Enjoy your pickles, and your shrimp.


----------



## Sophie and Mom (Feb 28, 2012)

vicky said:


> the shrimp don't care how clear the glass is or how much you paid. ;-)
> 
> enjoy your pickles, and your shrimp.


hee hee


----------



## Do78521 (Dec 15, 2006)

yeah those ADA tank really... uhmm cant think of the word for it.. but i bought a 10 gal and take out the trim.. its been up for a month.. and it works perfectly fine.. looks pretty clean too w no leak


----------



## cichlid85 (May 16, 2012)

In my opinion, I cant tell a difference in the glass clairity when I compare to most other tanks. ADA tanks do look nice though and has made me not like the traditional black rim and hood covers anymore!
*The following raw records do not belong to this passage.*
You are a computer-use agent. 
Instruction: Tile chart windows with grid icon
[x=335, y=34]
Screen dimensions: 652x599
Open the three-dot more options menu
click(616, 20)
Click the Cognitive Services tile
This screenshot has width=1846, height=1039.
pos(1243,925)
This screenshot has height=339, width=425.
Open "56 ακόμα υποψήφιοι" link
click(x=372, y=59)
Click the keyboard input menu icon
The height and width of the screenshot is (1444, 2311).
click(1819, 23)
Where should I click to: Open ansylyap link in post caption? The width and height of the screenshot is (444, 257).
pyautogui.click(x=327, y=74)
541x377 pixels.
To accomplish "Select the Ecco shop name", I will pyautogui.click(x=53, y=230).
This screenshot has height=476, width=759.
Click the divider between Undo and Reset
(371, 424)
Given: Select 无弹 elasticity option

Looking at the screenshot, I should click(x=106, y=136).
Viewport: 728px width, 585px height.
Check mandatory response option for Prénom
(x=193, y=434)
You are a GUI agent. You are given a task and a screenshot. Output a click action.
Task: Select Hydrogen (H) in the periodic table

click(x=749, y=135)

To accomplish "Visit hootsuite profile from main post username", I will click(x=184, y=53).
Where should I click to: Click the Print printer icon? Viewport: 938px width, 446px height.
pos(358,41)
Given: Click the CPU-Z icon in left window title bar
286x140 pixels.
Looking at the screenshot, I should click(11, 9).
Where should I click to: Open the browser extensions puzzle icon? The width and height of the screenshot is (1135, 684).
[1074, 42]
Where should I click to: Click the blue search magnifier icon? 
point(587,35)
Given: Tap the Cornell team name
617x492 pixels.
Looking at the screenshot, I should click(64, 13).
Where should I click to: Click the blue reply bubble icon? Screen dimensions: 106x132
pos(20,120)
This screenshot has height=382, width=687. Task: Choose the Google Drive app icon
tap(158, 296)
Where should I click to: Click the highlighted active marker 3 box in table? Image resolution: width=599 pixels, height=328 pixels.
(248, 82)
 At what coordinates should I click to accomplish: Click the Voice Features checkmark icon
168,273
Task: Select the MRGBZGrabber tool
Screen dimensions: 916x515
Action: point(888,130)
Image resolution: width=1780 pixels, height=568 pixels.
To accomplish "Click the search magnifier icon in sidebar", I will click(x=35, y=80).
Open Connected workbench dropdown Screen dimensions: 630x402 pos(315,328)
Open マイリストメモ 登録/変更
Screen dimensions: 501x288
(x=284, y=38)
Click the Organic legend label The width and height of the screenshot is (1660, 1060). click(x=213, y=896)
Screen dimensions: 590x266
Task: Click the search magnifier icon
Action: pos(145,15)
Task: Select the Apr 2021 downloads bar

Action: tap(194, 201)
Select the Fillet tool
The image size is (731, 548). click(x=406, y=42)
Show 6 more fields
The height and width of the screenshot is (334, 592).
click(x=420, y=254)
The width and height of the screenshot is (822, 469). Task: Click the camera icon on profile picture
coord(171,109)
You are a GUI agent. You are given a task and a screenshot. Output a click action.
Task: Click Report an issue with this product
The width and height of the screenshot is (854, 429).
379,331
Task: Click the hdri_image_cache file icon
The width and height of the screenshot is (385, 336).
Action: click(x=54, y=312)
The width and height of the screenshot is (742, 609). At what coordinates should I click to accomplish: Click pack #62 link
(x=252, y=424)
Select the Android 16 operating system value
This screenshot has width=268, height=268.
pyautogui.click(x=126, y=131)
I dont mean to advertise for this company, but I just got a 3 gallon all glass set up and am very impressed with it. The price is awesome compared to what I have been seeing out there. It was $45 usd!

If you are looking, i would recommend it. Its called Picotope, by JBJ.
I have been looking for an all glass nano but was only finding acrylic or the all glass ones I did find were more than I wanted to spend.


----------



## fjord (Sep 22, 2011)

I recently saw some small cube nano tanks by Eheim, Aquastyle I think, that ship with an inside filter and LED, about 4, 6 and 9 gallon as I recall that I thought were quite attractive and somewhat reasonable considering they are a complete setup. Seems the best prices I've noted are on ebay. I don't have any experience with them, however. Also search for Mr. Aqua Cube Frameless Glass Aquariums at Marine Depot. They have a 3 gallon bowfront that's about $27.


----------